Brand designer Abe Zieleniec and his studio partners use tools like Google calendar and Notion to keep track of their projects. Illustrator Amber Vittoria schedules time for sketching and finalizing projects on her Google calendar, and keeps an eye on how much she has planned for each day. “If each day gets pretty long, I try to stop.” (Related: How to Find Free Productivity Apps and Tools to Supercharge Your Business)
3. Nurture regular clients and get an anchor gig.
No matter what your profession, prioritize jobs that are more than one-and-done projects and build relationships with bosses or clients that are easy to work with. Try to land an “anchor gig,” a regular task that serves as a reliable source of monthly income. This will help you avoid a desperate scramble for jobs to pay the bills, giving you some peace of mind.

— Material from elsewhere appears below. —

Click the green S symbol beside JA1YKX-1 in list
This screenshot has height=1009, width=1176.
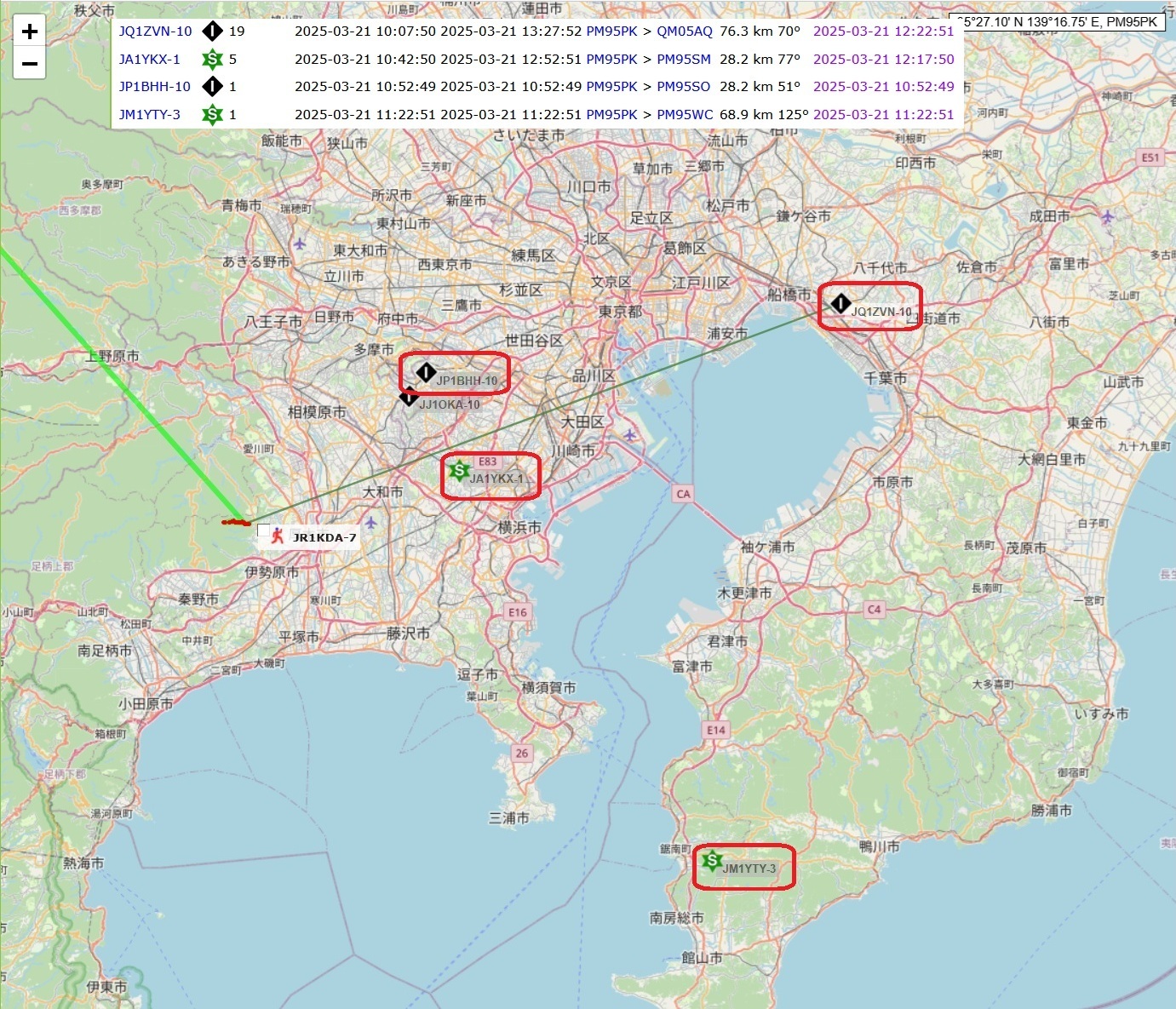[x=213, y=59]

4. Know when to turn down work.
Zieleniec turns work down “fairly often,” and tries to keep his workweek to around 40 hours. One way to ensure that you attract quality clients is to raise your prices, he says. “Make sure you’re giving yourself a raise, which I think is hard for some people,” he says. “I’ve raised my hourly rates multiple times over the past 5 years. It allows you to not work as many hours, and that helps with burnout.” Graphic designer Heather Franzman works on her freelance projects on nights and weekends in addition to her full-time position. “At the beginning, just take everything,” she advises. But she acknowledges this approach can only go on for so long: “For awhile, I was taking on too many projects. I learned that I have to say no.” (She tends to reject quick turnaround work.) Determine how long it takes you to complete certain types of jobs, and leave up to a quarter of your monthly schedule free in case a can't-miss opportunity appears.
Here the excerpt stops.